Donnie Rotkin, a former public school teacher who is now an academic coach at two elementary schools in northern Manhattan, echoed the worried moms.
“Too many schools spend weeks, months, narrowly focused on preparing kids for these tests,” said Rotkin.
While surveys show that many public school parents share those sentiments, so far very few have yanked their kids out of the classroom on testing days.
Last year, 12,247 of the 1.2 million students who were supposed to take the tests statewide didn’t do so, officials said. But they would not say how many of those kids were conscientious exam objectors.
He was crying, he had no appetite, he couldn’t sleep. He was so happy when that test was done.
State Education Department spokesman Dennis Hopkins defended the testing as “one of many tools that should be used to measure student growth and help inform instruction.”
“The year, the parents of more than a million students across the state will ‘opt-in’ to the state assessments,” he said.
But the rebellions in schools like P.S. 368 are spreading across the city and gaining in strength, the anti-testing advocacy group Change the Stakes claims.
Two years ago, 113 city students opted out of state tests. Last year, the number grew to 276. And this year, the group estimates the number of students defying the education lords in Albany will triple — perhaps exceeding 1,000.
At the Brooklyn New School, well over 200 students — nearly 80% of students in testing grades — are skipping the exams this year, the group said.
Over at the Earth School in Manhattan, the refusal rate has climbed to 50% of the students compare to 30% last year, the advocates claimed.
Out in Brooklyn at P.S. 446 in the Brownsville section, more than two-dozen parents of third-graders have submitted refusal letters.
In Fort Greene, at the Academy of Arts of Letters, the number of third-graders opting out of the tests climbed to 40 — a 70% increase over last year.

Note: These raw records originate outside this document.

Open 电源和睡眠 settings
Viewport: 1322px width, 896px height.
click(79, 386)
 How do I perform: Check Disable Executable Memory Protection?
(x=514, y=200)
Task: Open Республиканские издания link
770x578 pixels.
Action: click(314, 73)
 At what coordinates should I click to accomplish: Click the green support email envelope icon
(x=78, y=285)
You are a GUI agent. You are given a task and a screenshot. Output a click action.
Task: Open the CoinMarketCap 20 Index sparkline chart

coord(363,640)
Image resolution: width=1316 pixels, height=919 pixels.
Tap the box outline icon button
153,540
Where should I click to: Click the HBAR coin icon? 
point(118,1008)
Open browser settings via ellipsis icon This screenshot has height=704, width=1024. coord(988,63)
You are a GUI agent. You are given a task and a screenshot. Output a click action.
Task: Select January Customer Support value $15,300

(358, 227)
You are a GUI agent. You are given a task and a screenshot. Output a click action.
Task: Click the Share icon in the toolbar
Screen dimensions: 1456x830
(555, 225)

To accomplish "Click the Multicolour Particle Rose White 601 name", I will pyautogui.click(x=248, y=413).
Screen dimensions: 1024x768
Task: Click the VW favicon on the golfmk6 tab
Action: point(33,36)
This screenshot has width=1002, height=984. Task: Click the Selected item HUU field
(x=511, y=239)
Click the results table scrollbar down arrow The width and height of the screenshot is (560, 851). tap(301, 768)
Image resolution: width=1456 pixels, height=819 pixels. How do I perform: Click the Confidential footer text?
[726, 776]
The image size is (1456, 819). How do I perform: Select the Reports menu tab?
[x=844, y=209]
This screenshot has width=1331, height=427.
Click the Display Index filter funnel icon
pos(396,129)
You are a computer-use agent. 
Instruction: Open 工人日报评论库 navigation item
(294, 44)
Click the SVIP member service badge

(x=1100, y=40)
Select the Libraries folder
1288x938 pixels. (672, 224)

The movement against testing first flickered last year when the state introduced tougher new examinations aimed at raising education standards in New York.
Scores immediately took a nosedive across the city and state, falling from a 70% pass rate to 30%.
Administered for roughly one hour per day over six days, spread out over five weeks, the results are used in decisions to promote students, evaluate school performance and educators, and figure into bonuses for school staffers whose students do well on the tests.
There are no official consequences for the kids who opt out of the tests. Instead of being judged on how well they did on the standardized exams, they will be evaluated on their school work.